James Alvin Stewart (born December 8, 1971) is an American former professional football player who was a running back for the Minnesota Vikings of the National Football League (NFL) in 1995 and 1996. He played college football for the Miami Hurricanes.

==Biography==
Stewart played high school football at Vero Beach High School in Vero Beach, Florida, where he rushed for 1,932 yards in his senior season. Heavily recruited by college football programs, Stewart decided to attend the University of Miami in Coral Gables, Florida.
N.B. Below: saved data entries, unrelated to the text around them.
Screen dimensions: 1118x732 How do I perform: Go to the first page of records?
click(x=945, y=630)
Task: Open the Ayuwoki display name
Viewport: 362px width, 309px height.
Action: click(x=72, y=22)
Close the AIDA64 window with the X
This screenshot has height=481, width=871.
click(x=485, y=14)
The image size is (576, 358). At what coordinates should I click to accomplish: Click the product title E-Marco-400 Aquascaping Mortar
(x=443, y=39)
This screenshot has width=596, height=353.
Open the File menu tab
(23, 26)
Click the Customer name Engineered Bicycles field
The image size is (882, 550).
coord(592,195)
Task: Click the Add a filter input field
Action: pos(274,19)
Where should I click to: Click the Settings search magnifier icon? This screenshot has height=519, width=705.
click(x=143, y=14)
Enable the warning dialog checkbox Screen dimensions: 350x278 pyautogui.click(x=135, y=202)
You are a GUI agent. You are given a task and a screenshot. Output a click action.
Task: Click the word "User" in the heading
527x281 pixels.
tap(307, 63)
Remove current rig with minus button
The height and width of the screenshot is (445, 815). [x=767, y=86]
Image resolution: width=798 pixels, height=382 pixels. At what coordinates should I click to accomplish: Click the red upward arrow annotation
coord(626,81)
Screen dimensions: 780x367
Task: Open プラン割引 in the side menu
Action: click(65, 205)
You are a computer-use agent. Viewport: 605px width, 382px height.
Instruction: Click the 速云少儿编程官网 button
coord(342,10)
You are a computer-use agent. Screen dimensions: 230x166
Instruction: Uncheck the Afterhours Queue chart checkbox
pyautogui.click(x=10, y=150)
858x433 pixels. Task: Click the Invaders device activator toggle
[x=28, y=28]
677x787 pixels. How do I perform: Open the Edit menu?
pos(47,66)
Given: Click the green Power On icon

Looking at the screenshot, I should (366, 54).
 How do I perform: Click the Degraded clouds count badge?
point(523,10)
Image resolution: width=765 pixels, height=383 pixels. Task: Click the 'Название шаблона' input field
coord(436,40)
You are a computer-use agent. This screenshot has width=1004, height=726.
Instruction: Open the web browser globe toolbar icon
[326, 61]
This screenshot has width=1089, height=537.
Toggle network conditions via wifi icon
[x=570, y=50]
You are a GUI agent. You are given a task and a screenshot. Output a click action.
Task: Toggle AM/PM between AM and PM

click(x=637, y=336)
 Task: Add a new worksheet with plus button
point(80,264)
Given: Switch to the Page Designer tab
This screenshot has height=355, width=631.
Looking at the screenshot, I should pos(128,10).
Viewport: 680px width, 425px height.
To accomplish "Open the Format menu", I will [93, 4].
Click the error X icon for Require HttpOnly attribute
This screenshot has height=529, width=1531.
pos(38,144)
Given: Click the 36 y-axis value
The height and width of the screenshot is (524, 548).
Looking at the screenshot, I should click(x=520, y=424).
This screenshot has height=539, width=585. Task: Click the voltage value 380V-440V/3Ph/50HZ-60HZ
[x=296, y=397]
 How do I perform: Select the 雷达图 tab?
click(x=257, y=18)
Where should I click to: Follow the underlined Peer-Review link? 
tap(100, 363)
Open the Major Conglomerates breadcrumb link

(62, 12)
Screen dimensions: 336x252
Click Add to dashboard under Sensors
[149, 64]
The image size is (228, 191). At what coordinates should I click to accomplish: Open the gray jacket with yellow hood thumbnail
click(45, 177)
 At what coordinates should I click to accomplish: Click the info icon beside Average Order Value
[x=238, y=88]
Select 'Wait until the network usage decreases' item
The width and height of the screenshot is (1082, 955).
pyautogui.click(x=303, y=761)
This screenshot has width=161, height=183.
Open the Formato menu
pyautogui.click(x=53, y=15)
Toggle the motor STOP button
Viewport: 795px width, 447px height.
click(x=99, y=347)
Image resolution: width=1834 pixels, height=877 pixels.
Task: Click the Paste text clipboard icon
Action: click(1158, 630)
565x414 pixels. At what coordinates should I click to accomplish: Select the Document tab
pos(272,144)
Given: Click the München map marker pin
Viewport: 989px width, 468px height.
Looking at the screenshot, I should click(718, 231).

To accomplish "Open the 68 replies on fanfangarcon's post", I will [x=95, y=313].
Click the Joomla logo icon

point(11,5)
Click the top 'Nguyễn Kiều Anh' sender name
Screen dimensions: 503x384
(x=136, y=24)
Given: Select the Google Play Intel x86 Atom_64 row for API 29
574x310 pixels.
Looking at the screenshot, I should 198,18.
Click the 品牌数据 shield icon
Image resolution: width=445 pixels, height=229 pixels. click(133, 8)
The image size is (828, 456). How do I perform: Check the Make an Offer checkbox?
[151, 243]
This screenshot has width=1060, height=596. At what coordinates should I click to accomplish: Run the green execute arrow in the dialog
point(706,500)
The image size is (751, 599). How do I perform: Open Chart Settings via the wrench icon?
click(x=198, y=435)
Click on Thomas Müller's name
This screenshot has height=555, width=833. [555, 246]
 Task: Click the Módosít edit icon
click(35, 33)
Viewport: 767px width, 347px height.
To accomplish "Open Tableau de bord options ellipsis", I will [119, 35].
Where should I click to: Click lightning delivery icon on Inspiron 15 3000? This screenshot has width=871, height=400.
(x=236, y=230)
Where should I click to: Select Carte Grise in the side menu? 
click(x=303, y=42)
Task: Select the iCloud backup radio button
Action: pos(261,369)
He redshirted in 1991, and did not play in 1992 due to a shoulder injury. He then played a total of 20 games for the Miami Hurricanes in 1993 and 1994, rushing for 1,328 yards and 17 touchdowns. While at Miami, he was teammates with Warren Sapp. The 1994 Hurricanes reached the Bowl Coalition's championship game for that season, the 1995 Orange Bowl, where Stewart rushed for 72 net yards as Miami lost to Nebraska, 24–17.

Stewart was selected in the fifth round of the 1995 NFL draft by the Minnesota Vikings. With the 1995 Vikings, he appeared in four games, rushing for 144 yards on 31 carries. He sustained a broken fibula in a November game against the New Orleans Saints, and did not play again that season. During the 1996 preseason, Stewart again broke the same bone, against the same team, the Saints. He was subsequently placed on injured reserve, missing the season. Stewart was released by the Vikings in August 1997. He would return to play for the Miami Tropics of the short lived Spring Football League in 2000.

In April 2002, Stewart was indicted on counterfeit currency charges after being found in possession of counterfeit bills during a traffic stop. June 2003, Stewart pleaded guilty to federal charges related to cocaine distribution. He was subsequently sentenced to four years and four months in federal prison.